Case contributed by Md Imdadul Islam
Diagnosis almost certain

Presentation

History of fasting followed by excessive alcohol drinking at evening presented in coma.

Patient Data

Age: 55 years
Gender: Male
mri

T2/FLAIR hyperintensity noted involving the bilateral insular cortex, bilateral hippocampus, anterior temporal lobe, cingulate gyrus and bilateral basal ganglia showing strong diffusion restriction. Affected grey matter are swollen and appears hypointense on T1.

Few T2/FLAIR Hyperintense foci also noted in the right occipital lobe and bilateral cerebellar hemisphere showing restriction on DWI suggest acute infarct.
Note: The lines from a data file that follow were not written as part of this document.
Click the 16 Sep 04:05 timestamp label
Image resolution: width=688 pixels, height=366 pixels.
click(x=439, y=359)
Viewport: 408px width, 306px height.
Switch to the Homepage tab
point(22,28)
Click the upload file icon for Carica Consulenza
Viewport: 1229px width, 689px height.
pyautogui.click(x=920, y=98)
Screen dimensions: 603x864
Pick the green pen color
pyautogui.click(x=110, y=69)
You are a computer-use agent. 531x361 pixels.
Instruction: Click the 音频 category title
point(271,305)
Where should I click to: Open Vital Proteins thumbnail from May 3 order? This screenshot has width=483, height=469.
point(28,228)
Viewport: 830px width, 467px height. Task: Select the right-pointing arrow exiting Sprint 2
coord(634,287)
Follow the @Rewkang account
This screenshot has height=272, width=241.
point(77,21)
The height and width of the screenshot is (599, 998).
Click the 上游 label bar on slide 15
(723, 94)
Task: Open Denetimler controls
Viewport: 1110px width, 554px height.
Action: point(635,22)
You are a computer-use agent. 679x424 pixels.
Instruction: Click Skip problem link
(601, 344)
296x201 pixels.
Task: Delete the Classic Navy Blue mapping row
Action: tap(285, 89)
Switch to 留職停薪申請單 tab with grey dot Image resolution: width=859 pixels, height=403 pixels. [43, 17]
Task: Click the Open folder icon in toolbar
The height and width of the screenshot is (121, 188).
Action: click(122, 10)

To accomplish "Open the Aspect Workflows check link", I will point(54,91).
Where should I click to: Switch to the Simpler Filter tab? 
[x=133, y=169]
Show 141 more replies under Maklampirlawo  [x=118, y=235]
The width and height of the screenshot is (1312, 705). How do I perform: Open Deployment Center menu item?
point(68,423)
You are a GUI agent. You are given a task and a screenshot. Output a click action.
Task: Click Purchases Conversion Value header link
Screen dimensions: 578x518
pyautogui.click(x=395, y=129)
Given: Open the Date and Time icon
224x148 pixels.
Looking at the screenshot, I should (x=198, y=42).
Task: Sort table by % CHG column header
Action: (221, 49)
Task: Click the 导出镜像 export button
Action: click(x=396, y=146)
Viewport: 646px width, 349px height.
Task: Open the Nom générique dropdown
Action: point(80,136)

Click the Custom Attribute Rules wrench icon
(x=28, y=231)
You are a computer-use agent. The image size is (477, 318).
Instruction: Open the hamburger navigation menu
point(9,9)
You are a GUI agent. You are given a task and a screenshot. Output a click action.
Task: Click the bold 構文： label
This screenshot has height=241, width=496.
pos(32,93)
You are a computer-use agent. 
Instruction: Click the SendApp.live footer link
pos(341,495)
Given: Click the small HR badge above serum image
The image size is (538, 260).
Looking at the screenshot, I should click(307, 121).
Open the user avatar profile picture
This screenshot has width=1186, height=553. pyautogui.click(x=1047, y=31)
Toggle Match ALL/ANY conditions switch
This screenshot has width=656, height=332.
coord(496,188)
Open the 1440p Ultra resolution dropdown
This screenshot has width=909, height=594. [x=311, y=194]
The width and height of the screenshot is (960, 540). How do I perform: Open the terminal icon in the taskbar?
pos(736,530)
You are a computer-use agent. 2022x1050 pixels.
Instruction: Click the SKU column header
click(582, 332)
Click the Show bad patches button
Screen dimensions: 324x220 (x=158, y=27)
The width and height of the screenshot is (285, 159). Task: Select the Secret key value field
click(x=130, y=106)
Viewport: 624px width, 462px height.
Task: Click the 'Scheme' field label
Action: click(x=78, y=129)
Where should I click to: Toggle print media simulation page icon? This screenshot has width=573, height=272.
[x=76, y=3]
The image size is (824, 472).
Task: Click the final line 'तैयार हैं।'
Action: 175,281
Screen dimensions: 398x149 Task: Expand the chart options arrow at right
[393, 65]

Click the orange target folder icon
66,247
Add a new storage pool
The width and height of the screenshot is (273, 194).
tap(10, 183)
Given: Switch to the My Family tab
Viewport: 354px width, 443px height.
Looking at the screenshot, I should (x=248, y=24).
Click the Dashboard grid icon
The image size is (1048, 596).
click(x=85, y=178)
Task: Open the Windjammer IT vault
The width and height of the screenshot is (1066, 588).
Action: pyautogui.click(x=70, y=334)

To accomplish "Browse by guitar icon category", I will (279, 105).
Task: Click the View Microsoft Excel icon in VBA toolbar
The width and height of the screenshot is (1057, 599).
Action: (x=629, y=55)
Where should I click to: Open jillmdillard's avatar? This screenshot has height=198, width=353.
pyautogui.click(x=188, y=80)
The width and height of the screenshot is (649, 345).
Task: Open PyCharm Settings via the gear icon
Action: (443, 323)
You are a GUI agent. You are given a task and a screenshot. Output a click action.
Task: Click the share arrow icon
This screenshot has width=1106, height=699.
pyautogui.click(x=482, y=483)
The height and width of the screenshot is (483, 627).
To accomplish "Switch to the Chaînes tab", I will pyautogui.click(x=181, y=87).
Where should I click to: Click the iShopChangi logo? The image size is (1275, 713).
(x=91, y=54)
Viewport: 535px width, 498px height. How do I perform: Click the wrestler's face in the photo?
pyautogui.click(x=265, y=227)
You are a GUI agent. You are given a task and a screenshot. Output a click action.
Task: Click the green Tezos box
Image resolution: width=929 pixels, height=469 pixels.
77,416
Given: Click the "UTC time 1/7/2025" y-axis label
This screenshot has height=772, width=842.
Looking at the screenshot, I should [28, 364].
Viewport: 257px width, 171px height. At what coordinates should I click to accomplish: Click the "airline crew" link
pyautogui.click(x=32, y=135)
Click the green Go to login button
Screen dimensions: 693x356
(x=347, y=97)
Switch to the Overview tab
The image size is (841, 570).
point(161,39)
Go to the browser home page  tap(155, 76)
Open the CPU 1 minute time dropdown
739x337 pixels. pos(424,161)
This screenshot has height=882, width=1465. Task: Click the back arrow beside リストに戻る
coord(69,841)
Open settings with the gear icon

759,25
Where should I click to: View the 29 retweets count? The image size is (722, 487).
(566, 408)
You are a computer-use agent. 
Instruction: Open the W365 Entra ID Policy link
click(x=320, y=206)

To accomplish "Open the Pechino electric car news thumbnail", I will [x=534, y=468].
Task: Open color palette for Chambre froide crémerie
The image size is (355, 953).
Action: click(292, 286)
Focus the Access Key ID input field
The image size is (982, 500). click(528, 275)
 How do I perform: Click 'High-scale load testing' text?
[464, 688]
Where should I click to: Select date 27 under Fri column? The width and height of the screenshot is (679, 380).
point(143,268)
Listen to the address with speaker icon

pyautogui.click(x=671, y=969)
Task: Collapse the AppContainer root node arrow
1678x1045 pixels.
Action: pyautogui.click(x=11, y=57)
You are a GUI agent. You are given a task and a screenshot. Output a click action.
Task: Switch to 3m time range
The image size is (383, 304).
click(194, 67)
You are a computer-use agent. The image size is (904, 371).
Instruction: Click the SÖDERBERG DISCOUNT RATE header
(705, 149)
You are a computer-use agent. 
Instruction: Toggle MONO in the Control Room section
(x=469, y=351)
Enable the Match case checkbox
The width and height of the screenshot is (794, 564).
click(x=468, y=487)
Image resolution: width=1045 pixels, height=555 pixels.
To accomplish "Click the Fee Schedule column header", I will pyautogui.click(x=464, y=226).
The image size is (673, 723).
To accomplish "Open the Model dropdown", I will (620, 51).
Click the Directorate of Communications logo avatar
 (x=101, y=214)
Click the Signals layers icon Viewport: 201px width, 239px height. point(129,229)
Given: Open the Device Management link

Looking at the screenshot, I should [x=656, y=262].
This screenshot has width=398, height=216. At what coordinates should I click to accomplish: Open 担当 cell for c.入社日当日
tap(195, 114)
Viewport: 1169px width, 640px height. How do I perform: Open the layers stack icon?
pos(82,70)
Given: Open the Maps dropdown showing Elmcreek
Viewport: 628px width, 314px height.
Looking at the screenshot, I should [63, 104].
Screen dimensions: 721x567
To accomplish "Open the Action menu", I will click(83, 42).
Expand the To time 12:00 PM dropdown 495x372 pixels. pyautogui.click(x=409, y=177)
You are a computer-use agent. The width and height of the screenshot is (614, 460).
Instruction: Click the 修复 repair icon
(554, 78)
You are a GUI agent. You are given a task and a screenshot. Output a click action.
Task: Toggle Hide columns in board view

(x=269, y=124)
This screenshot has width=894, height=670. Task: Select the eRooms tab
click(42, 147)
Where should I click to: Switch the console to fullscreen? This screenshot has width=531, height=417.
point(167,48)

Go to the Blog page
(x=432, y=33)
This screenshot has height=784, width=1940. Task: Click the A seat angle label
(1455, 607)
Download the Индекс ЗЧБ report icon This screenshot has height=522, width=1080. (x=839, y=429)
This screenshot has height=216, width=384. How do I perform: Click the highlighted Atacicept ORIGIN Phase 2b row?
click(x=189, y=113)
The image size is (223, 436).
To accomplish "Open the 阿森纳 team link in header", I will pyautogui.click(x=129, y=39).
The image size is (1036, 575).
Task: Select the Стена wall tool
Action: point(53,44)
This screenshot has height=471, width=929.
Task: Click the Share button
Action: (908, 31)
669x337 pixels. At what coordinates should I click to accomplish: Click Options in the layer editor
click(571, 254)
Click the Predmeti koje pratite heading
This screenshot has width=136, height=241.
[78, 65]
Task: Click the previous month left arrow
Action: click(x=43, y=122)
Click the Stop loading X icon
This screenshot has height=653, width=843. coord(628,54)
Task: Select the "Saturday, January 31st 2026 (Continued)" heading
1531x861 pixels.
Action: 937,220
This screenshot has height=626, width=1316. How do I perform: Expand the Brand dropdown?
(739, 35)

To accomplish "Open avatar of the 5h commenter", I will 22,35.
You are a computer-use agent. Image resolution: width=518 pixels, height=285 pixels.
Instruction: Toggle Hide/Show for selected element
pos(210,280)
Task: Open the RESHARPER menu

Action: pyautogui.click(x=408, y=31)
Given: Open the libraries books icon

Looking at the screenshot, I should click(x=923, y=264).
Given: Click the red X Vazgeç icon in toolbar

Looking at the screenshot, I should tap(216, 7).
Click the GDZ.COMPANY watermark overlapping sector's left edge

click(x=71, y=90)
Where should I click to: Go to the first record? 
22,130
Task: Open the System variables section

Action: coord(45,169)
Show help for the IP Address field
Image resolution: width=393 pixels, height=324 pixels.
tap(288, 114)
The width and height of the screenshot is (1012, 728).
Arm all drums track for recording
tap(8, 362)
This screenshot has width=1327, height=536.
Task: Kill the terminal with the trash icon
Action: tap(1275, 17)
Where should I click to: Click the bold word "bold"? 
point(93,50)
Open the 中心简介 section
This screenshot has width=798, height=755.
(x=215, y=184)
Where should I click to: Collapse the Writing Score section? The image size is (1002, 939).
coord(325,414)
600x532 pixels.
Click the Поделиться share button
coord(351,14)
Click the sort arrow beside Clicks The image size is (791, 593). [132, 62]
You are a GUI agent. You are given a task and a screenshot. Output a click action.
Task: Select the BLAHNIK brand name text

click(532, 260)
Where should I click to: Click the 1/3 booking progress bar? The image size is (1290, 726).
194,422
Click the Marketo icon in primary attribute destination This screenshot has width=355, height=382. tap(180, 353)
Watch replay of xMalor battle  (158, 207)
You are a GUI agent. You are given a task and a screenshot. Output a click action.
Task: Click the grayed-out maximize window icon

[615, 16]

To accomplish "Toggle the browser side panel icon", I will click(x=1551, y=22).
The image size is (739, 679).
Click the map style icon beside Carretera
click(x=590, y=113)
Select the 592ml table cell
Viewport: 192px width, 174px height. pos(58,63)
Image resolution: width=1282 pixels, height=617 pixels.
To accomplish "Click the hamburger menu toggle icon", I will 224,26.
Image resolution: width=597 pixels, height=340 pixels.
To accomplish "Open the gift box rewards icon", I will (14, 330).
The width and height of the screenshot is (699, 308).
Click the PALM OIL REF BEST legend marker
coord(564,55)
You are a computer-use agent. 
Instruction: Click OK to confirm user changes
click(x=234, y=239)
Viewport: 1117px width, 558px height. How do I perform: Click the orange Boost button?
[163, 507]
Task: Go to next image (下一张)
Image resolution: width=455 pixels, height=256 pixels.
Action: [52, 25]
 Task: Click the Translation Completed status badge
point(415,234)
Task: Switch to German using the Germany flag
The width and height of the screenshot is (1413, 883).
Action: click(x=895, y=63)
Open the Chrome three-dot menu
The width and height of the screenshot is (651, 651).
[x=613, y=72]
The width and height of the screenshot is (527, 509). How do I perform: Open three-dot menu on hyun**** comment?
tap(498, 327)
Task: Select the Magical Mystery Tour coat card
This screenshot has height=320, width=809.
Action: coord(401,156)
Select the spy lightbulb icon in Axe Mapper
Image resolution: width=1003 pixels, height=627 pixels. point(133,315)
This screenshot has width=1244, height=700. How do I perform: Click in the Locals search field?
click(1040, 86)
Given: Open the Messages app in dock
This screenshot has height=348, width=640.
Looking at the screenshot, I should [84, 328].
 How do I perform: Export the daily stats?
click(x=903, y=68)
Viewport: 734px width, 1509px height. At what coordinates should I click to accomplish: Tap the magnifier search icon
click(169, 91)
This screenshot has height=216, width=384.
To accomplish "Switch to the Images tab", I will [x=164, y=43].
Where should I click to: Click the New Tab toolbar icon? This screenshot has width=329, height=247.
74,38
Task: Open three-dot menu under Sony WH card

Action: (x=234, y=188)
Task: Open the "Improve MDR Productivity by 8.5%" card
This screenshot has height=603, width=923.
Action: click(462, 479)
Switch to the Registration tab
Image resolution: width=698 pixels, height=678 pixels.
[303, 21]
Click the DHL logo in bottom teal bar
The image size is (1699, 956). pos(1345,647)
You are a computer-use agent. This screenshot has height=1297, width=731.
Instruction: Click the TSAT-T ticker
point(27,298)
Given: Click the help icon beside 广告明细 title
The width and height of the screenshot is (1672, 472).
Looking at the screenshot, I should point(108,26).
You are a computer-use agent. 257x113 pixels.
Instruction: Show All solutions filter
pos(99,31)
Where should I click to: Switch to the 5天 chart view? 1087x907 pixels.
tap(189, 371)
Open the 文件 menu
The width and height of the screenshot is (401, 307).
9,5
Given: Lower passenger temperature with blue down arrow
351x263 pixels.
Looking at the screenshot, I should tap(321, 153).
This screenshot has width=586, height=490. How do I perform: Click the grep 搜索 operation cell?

Confluent areas of T2/FLAIR hyperintensity in the bilateral periventricular white matter and centrum semiovale due to small vessel ischemic changes.

Case Discussion

Symmetrical T2/FLAIR hyperintensity involving bilateral insular cortex, anterior and medial temporal lobe and basal ganglia with restricted diffusion on DWI and sparing of thalamus suggest hypoglycemic encephalopathy. The patient was hypoglycemic and random blood sugar (RBS) was 30 mg/dL.

Hypoxia can also have similar findings on imaging however it involves the thalamus and cerebellum in particular. It is often associated with a history of cardiac arrest.